■ CONSIGNES
Modifiez les données ci-dessous en remplaçant « Viewport » par « Screen size » partout, sans rien changer d'autre. Ne reproduisez pas les images dans votre réponse.

Entrées de texte et de localisation d'éléments
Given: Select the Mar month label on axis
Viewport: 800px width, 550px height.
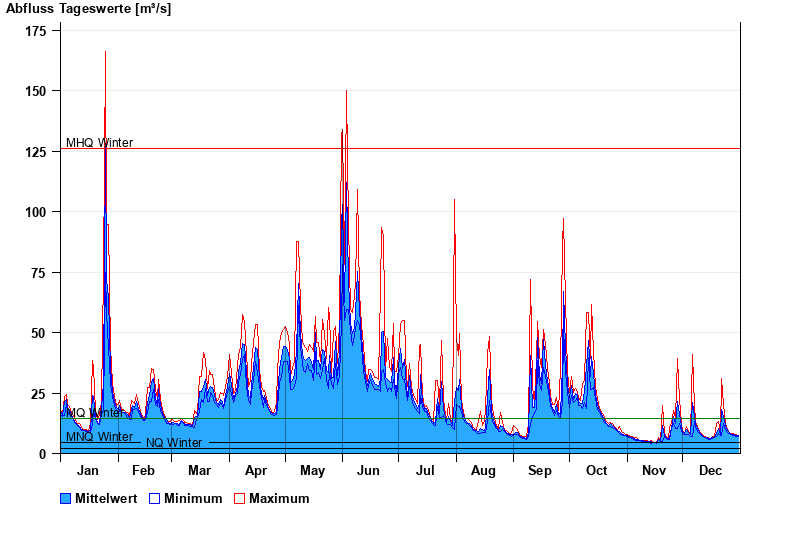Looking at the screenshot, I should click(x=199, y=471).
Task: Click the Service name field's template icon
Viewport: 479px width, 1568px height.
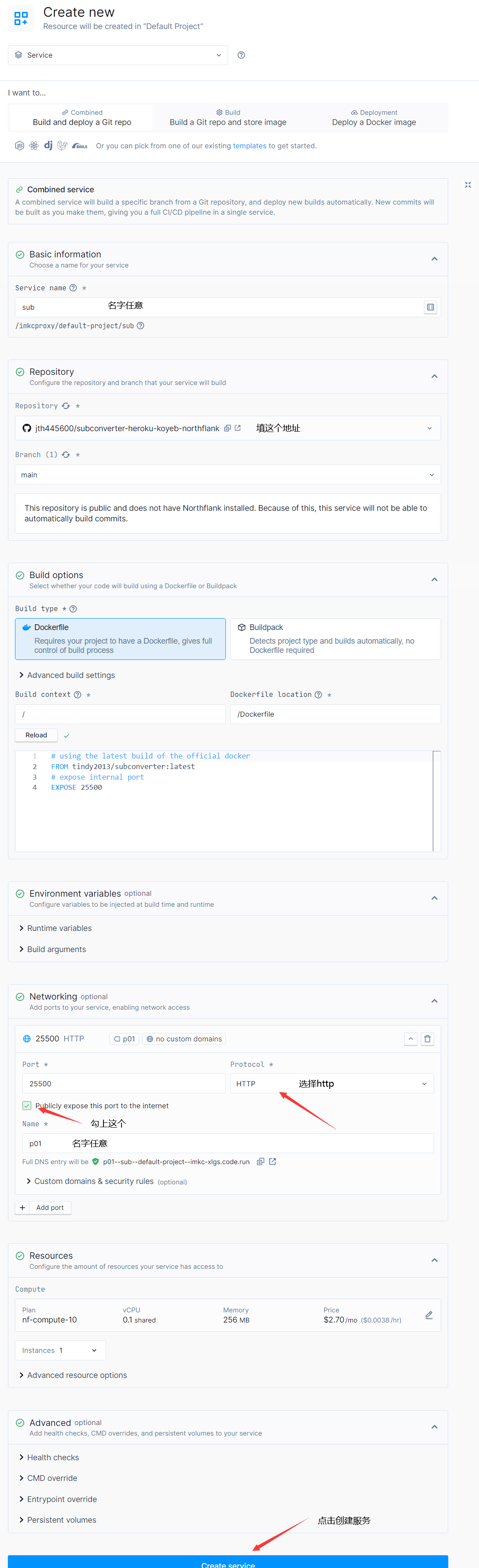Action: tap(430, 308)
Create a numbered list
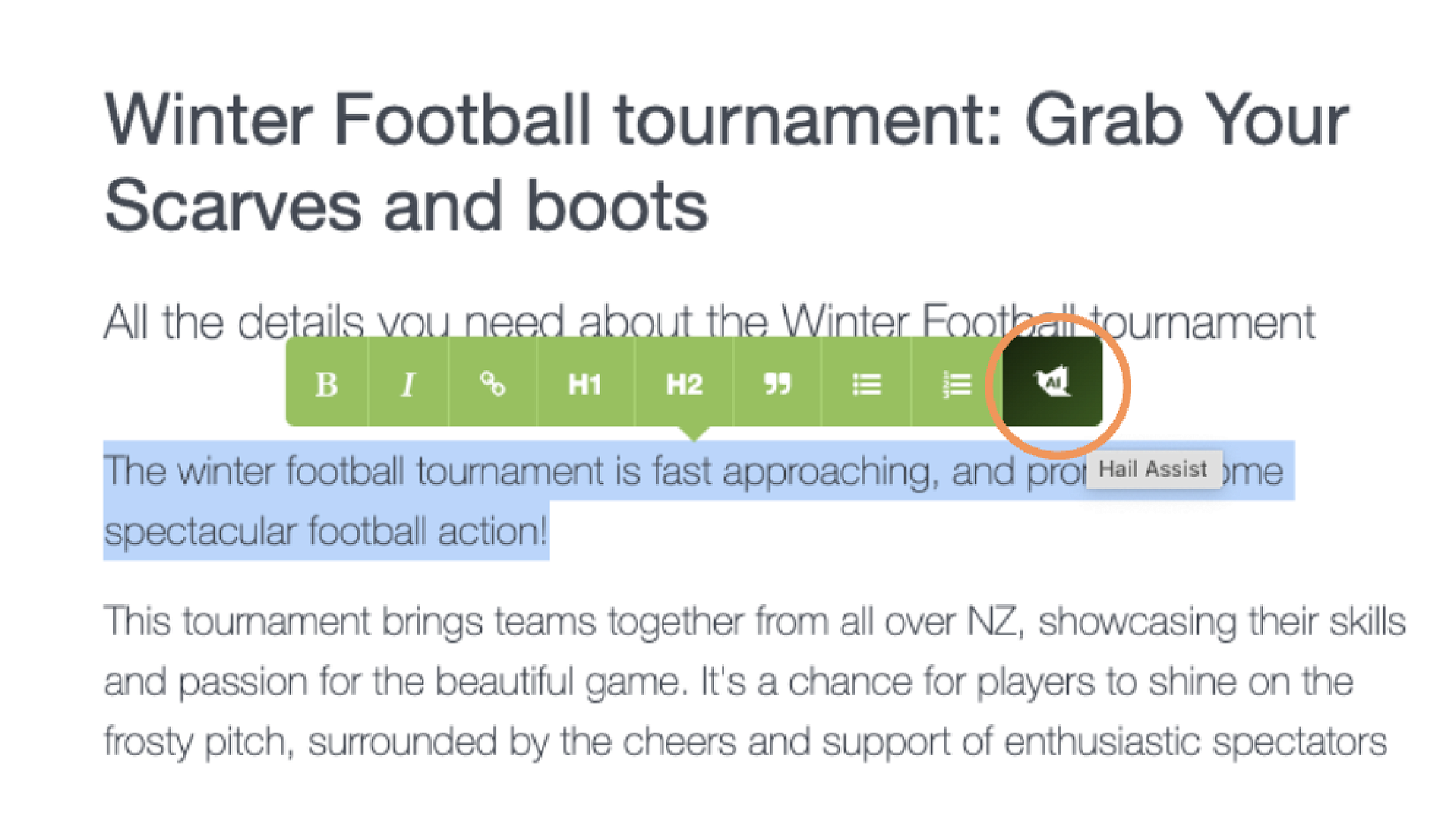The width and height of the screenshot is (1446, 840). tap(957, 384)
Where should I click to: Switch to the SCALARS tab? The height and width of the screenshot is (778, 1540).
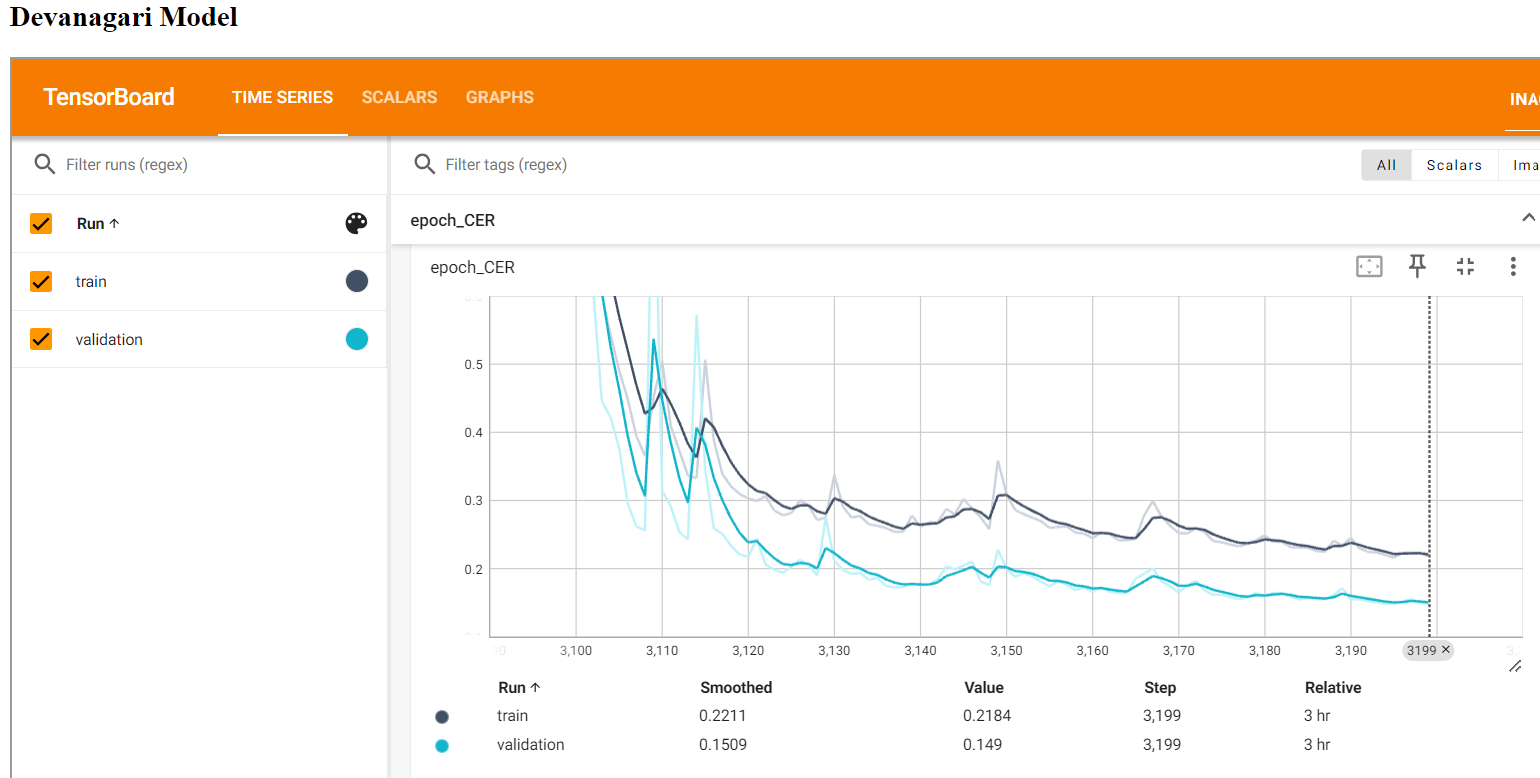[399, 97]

■ CORRIGÉ
Given: Select the Mar month label on axis
Screen size: 800px width, 550px height.
Looking at the screenshot, I should click(x=199, y=471).
Task: Click the Service name field's template icon
Screen size: 479px width, 1568px height.
Action: tap(430, 308)
Create a numbered list
The width and height of the screenshot is (1446, 840). tap(957, 384)
Where should I click to: Switch to the SCALARS tab? The height and width of the screenshot is (778, 1540).
[399, 97]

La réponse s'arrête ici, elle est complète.